As soon as the line containing "1366x768 pixels." appears in the material below, start returning lines exactly, and end with the line containing "The image size is (1200, 630).".

= Beginning of Section =

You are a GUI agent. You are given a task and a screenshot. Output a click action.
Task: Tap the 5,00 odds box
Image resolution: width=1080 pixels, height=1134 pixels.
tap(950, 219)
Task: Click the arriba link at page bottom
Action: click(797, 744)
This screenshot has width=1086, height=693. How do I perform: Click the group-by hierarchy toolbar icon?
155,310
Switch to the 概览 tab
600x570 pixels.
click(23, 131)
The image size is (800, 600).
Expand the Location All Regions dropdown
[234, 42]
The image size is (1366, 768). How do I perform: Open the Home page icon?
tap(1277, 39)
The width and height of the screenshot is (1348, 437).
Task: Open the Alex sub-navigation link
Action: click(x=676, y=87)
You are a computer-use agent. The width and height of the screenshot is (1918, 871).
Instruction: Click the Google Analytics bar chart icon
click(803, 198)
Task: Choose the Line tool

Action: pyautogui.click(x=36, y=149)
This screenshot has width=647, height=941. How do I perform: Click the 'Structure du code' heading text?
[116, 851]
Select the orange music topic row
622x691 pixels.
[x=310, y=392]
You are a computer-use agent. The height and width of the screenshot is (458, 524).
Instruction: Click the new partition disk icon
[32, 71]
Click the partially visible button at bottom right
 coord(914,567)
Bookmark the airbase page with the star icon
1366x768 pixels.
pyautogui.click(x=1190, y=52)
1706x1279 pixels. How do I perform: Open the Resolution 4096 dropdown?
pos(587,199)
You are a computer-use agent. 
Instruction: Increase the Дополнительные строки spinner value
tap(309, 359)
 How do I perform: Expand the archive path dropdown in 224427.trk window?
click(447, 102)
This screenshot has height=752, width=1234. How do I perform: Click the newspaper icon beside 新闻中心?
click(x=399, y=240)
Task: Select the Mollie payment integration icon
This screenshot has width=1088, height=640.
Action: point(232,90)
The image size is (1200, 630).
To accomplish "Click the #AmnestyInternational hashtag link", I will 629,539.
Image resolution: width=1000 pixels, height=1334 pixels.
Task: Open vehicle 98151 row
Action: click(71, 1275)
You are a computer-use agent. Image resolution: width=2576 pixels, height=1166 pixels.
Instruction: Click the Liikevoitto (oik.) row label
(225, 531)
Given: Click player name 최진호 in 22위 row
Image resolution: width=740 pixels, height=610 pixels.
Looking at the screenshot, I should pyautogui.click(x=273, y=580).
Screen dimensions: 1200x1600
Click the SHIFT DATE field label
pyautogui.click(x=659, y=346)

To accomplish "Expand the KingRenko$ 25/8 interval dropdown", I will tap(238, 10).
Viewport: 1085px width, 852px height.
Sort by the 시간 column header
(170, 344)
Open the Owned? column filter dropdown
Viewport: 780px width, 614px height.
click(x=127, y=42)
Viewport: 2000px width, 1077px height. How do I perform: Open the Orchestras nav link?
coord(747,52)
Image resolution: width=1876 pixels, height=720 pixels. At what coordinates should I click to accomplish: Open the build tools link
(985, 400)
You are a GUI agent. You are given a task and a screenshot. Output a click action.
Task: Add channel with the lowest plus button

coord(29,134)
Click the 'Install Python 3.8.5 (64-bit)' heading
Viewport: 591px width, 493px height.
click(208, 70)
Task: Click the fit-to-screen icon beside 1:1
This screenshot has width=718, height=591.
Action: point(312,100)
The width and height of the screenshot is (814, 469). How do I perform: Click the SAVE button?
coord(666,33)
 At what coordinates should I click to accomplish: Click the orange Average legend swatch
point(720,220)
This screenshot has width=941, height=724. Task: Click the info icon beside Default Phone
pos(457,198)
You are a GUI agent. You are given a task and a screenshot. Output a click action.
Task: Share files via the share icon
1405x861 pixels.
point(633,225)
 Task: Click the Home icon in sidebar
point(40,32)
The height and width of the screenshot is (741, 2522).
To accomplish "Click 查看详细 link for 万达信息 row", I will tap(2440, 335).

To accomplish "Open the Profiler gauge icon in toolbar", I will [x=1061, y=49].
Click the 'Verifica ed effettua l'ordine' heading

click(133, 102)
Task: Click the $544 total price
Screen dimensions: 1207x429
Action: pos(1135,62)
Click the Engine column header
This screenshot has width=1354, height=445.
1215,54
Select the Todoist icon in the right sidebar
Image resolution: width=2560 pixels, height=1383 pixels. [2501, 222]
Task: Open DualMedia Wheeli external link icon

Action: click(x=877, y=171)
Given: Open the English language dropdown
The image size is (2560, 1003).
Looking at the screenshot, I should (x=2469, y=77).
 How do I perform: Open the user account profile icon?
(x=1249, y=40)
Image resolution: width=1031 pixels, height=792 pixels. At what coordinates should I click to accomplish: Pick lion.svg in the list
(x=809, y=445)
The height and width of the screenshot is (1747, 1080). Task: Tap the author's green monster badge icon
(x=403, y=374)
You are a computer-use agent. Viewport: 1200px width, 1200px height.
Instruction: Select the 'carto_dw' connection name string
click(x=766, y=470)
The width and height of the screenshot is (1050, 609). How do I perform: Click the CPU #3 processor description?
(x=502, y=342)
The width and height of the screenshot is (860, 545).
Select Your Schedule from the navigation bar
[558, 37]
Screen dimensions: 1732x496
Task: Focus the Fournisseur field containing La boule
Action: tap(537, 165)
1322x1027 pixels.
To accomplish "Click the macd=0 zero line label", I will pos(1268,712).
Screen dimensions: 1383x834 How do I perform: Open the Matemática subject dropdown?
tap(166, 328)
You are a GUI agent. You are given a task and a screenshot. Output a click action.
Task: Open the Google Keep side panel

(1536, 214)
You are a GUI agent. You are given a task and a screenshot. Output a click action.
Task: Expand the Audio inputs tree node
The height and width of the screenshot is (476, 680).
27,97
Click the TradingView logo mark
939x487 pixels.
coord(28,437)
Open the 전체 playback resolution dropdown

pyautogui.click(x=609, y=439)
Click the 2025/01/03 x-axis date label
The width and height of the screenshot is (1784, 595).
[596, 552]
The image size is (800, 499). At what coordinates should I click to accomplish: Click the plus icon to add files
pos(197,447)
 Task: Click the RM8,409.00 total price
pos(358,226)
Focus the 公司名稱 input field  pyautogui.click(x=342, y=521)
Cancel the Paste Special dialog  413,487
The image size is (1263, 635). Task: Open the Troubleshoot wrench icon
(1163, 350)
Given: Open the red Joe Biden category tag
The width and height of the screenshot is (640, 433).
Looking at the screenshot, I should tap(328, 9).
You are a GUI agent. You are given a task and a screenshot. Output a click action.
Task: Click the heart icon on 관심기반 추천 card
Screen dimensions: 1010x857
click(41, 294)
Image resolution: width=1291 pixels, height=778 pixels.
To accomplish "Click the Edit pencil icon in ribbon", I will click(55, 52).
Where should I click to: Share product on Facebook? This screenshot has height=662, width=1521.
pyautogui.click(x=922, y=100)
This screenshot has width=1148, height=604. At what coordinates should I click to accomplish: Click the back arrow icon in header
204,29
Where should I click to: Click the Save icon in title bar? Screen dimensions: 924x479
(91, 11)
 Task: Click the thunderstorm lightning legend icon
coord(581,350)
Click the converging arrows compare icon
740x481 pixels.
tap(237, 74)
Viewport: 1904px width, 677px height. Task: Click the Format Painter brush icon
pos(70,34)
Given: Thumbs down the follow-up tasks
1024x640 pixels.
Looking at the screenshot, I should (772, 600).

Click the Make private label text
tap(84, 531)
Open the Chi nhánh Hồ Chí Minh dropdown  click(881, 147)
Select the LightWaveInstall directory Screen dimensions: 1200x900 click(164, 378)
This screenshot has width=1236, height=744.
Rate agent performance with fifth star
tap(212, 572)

= End of Section =

* [Response area]
1366x768 pixels.
pyautogui.click(x=1190, y=52)
1706x1279 pixels. How do I perform: Open the Resolution 4096 dropdown?
pos(587,199)
You are a computer-use agent. 
Instruction: Increase the Дополнительные строки spinner value
tap(309, 359)
 How do I perform: Expand the archive path dropdown in 224427.trk window?
click(447, 102)
This screenshot has height=752, width=1234. How do I perform: Click the newspaper icon beside 新闻中心?
click(x=399, y=240)
Task: Select the Mollie payment integration icon
This screenshot has width=1088, height=640.
Action: point(232,90)
The image size is (1200, 630).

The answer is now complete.